He seemed to kneel at the opened door of the car. She trod closer.

“I said get your hands—”

He spun, yanked a weapon clear from somewhere. Came up firing. She shot back. Clutch of three—saw him punched back on the teardrop’s high-sheen flank, but knew at the same time she’d gone too high. Felt something kick her in the left shoulder, staggered with it and fell back against the wall of the bar. One leg shot out from under her, she flailed not to go all the way down. She braced herself on the wall, saw him reel off the car, leave smears of blood on the shiny bodywork of the teardrop, stagger and collapse inside the vehicle. She fought to get upright again, watched him lean out to haul the door closed after him, knew she was going to be too late. She threw up the Beretta one-handed and snapped off a shot. The three-slug burst was too powerful to hold down; the bullets pinged off the teardrop, nowhere near. The door hinged and snapped shut with a clunk she heard clear across the street. The engine whined into instant life. She stumbled forward, tried to straighten up, tried against the numbness in her shoulder to get a clean bead on the teardrop as it took off.

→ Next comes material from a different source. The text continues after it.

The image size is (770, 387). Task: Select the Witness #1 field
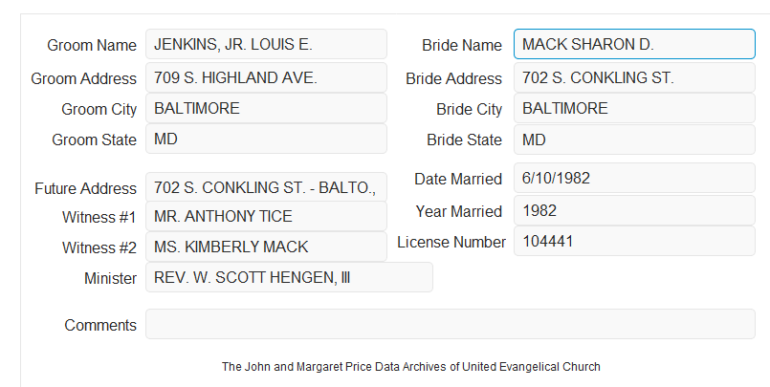(266, 216)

Three times, she came down on the trigger. Nine shots, solid pulsing kick each time into the wounded shoulder from the two-handed firing stance she held. The teardrop slewed side to side, then straightened up, reached a corner and took it at speed, disappeared from view on a screech of abused tires. She let her arms drop, blew out a disgusted breath, and just stood there for a moment.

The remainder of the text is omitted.